> Required tasks:
(a) Reproduce the portion of the biography starting with "Dr. Malin completed" and going on through "in computer science.".
(b) Answer these questions from the biography:
(i) Which laboratory did Malin found and now direct?
(ii) Which agency cited his investigations on re-identification risks in the Federal Register?
(iii) At which university did he complete his education?

--- Passage Enclosed Below ---

Bradley Malin, PhD
Bradley Malin, Ph.D., is the Vice Chair for Research in the Department of Biomedical Informatics at Vanderbilt University Medical Center. He is also the Accenture Professor of Biomedical Informatics, Biostatistics, and Computer Science at Vanderbilt University. He is Affiliated Faculty in the Center for Biomedical Ethics and Society. He is the founder and co-director of the Health Data Science (HEADS) Center and his research is in big health data analytics and the infrastructure necessary to support such investigations. Additionally, he is the founder and director of the Health Information Privacy Laboratory (HIPLab), which was established to address the growing need for data privacy research and development for the health information technology sector. His research is funded through various grants from the National Science Foundation (NSF), National Institutes of Health (NIH), and Patient Centered Outcomes Research Institute (PCORI) to construct technologies that enable privacy and analytics in the context of real world organizational, political, and health information architectures. To build practical solutions, his work draws upon methodologies in computer science, biomedical science, and public policy to innovate novel computational techniques. In addition to its role as a scientific research program, he has led data privacy consultation and research for the Electronic Medical Records and Genomics (eMERGE) network, an NIH consortium, as well as the All of Us Research Program of the NIH's Precision Medicine Initiative. He is an appointed member of the Board of Scientific Counselors of the National Center for Health Statistics (NCHS) of the U.S. Centers for Disease Control and Prevention (CDC) and the Technical Anonymisation Group (TAG) of the European Medicines Agency.
Dr. Malin's research has made contributions to a number of health-related areas, including distributed data processing methods for medical record linkage and predictive modeling, intelligent auditing technologies to protect electronic medical records from misuse in the context of primary care, and algorithms to formally anonymize patient information disseminated for secondary research purposes. Notably, his investigations on the empirical risks to health information re-identification have been cited by the Federal Trade Commission in the Federal Register and certain privacy enhancing technologies he developed have been featured in popular media outlets and blogs, including Nature News, Scientific American, and Wired magazine. He is an elected fellow of the National Academy of Medicine (NAM), the American College of Medical Informatics (ACMI), the American Institute of Medical and Biological Engineering (AIMBE), the International Academy of Health Sciences Informatics (IAHSI), and was honored as a recipient of the Presidential Early Career Award for Scientists and Engineers (PECASE).
Dr. Malin completed his education at Carnegie Mellon University, where he received a bachelor's in biological sciences, a master's in data mining and knowledge discovery, a master's in public policy and management, and a doctorate in computer science.

--- End of Enclosed Passage ---
--- The data Enclosed Below ---

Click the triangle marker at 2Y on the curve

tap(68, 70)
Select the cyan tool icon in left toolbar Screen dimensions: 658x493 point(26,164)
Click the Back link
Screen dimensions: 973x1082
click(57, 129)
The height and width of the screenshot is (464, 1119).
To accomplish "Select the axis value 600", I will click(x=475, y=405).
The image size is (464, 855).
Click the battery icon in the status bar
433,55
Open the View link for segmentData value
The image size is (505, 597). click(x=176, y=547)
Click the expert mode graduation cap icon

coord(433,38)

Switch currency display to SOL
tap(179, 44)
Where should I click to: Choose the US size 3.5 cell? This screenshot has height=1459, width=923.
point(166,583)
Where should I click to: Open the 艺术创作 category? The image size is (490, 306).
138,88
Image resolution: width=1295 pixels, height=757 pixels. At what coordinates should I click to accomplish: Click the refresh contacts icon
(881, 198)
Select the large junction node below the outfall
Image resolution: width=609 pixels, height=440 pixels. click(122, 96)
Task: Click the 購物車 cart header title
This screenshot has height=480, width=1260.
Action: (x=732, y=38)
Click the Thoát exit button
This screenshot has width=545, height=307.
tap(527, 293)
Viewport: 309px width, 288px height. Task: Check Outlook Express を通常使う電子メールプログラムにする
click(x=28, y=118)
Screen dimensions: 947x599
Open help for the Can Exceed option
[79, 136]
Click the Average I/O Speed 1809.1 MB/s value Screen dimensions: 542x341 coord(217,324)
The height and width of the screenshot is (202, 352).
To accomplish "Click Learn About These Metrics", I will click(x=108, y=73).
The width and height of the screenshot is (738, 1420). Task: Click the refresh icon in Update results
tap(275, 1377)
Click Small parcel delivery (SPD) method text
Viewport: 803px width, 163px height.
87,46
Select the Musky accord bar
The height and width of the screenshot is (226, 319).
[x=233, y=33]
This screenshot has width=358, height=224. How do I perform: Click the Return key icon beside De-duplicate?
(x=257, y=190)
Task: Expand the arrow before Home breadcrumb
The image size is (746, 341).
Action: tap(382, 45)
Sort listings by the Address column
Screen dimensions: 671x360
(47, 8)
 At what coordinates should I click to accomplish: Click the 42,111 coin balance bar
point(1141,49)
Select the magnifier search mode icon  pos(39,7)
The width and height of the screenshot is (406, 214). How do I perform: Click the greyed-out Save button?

--- End of Enclosed The data ---

> Results by task:
(a)
Dr. Malin completed his education at Carnegie Mellon University, where he received a bachelor's in biological sciences, a master's in data mining and knowledge discovery, a master's in public policy and management, and a doctorate in computer science.

(b)
(i) The Health Information Privacy Laboratory (HIPLab)
(ii) The Federal Trade Commission
(iii) Carnegie Mellon University